§ What this task involves:
Transcribe the lines of the listing below verbatim, from the line with "Click the checkmark" up to and including the last line of the listing. Leave the pictures out of your answer.

§ Data to process:

## BEGIN

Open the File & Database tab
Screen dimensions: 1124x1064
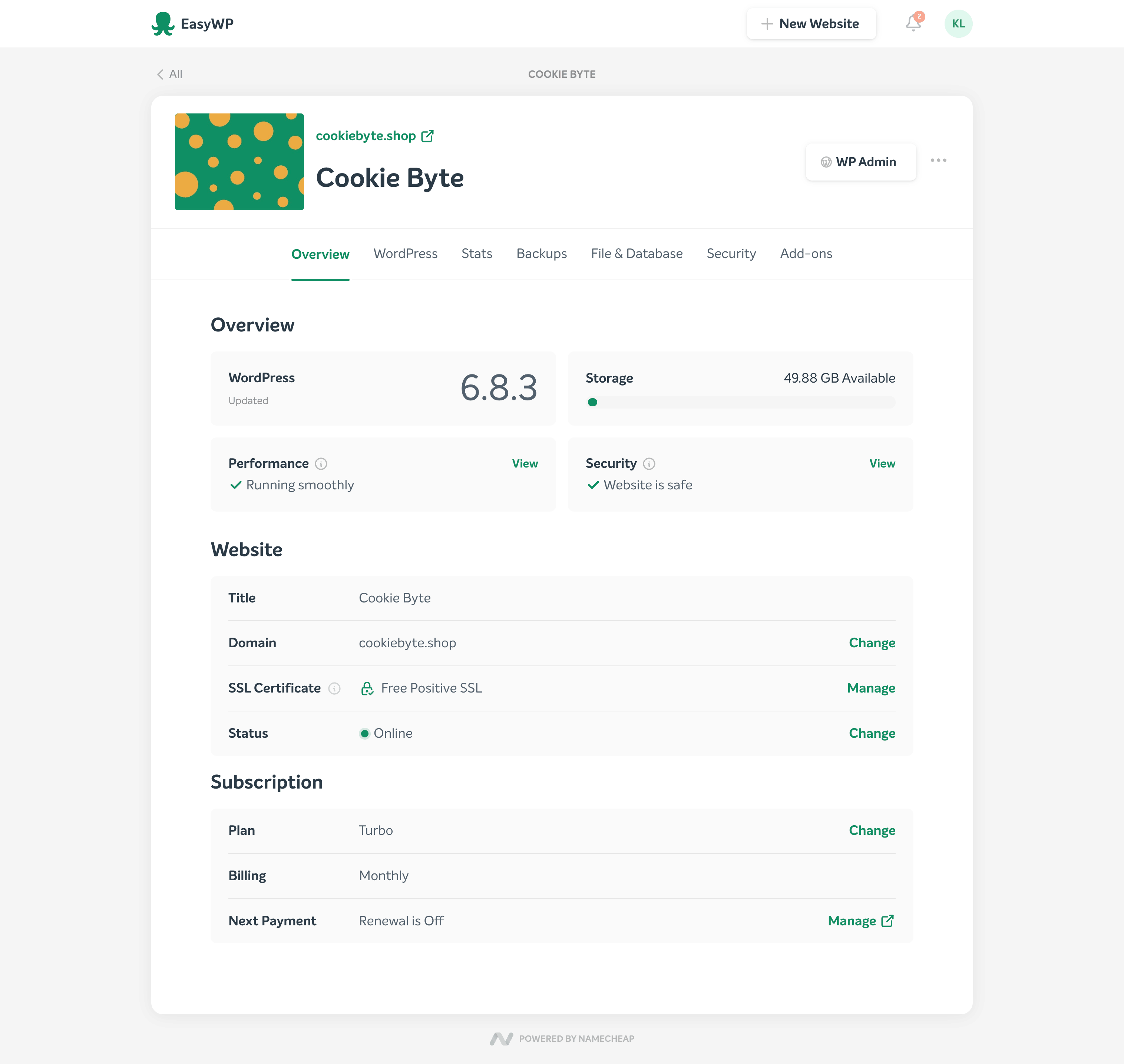pyautogui.click(x=636, y=254)
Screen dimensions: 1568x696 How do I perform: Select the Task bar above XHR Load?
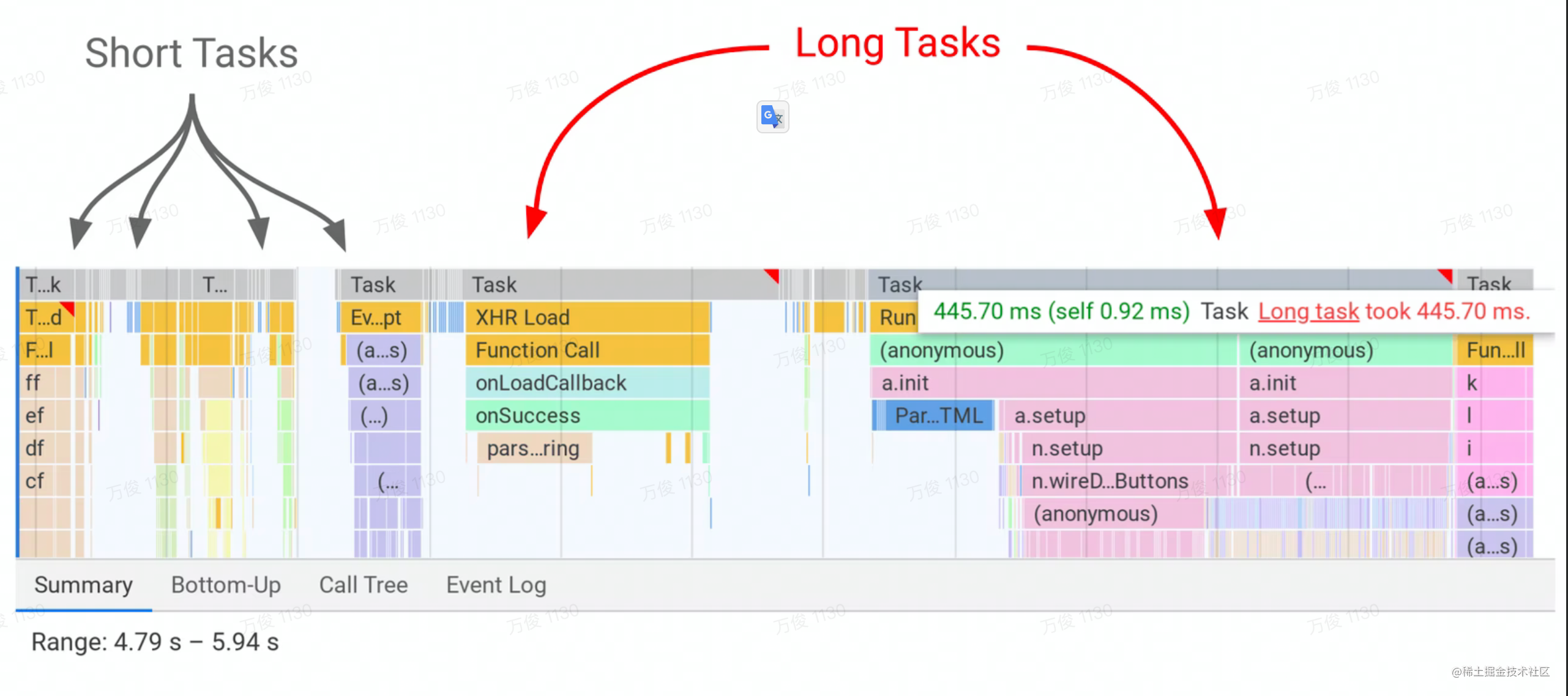point(612,284)
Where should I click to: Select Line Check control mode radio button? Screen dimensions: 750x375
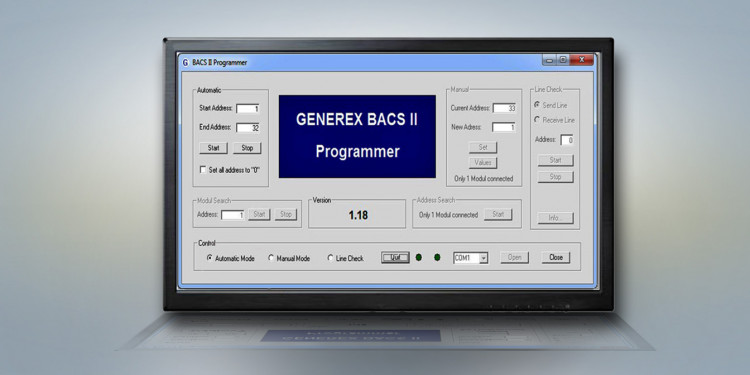click(330, 258)
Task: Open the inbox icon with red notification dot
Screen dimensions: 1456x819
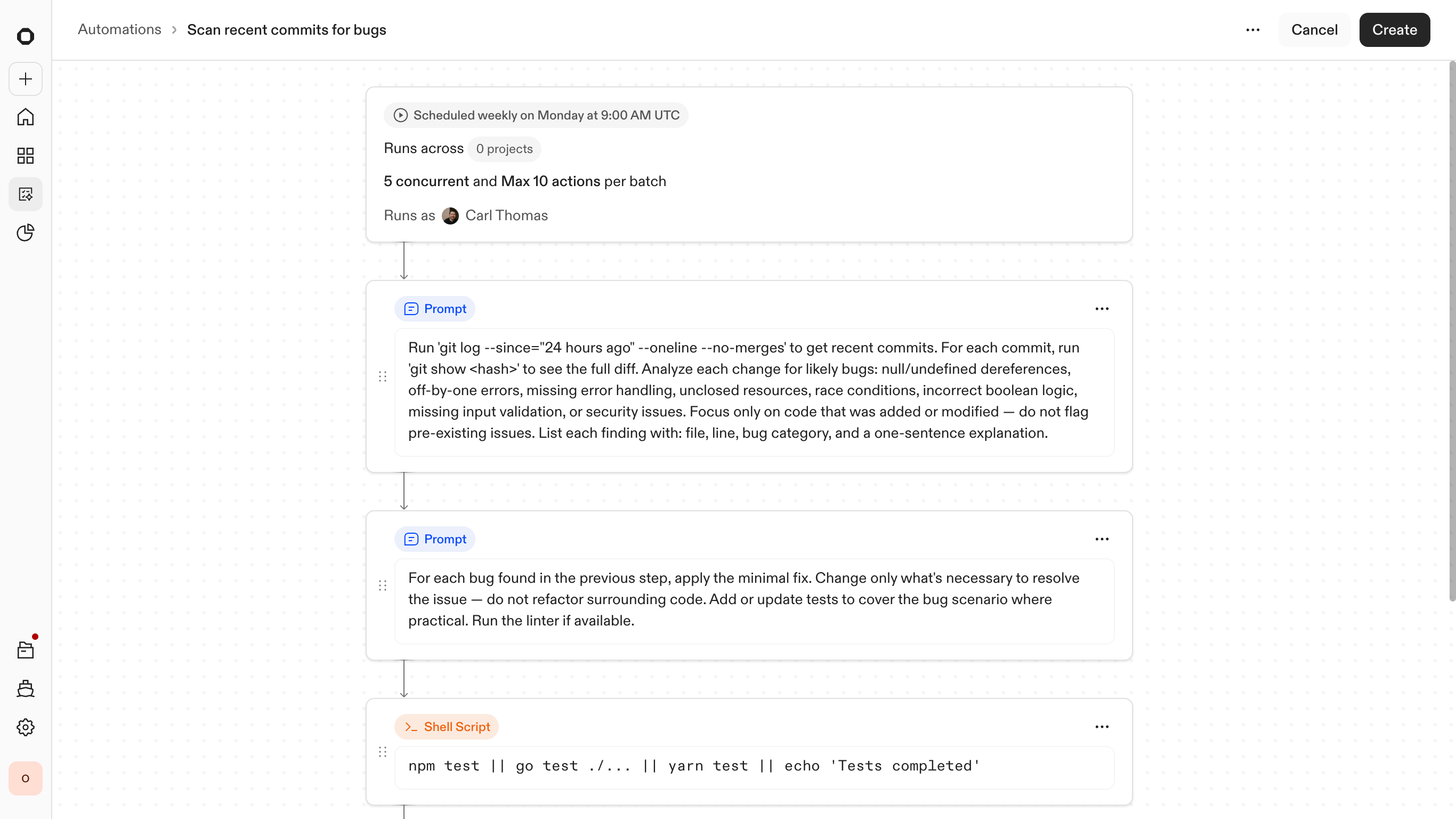Action: point(26,650)
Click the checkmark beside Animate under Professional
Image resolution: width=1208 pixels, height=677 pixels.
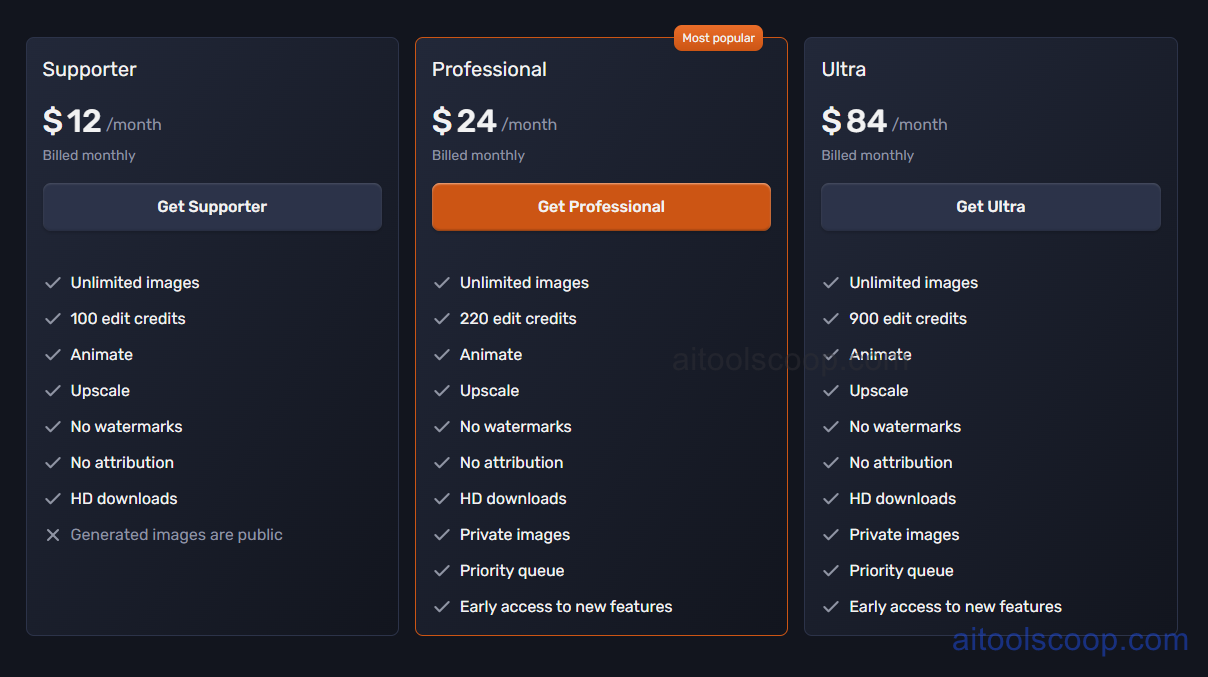click(442, 355)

## END

§ Answer to this exercise:
Click the checkmark beside Animate under Professional
Image resolution: width=1208 pixels, height=677 pixels.
click(442, 355)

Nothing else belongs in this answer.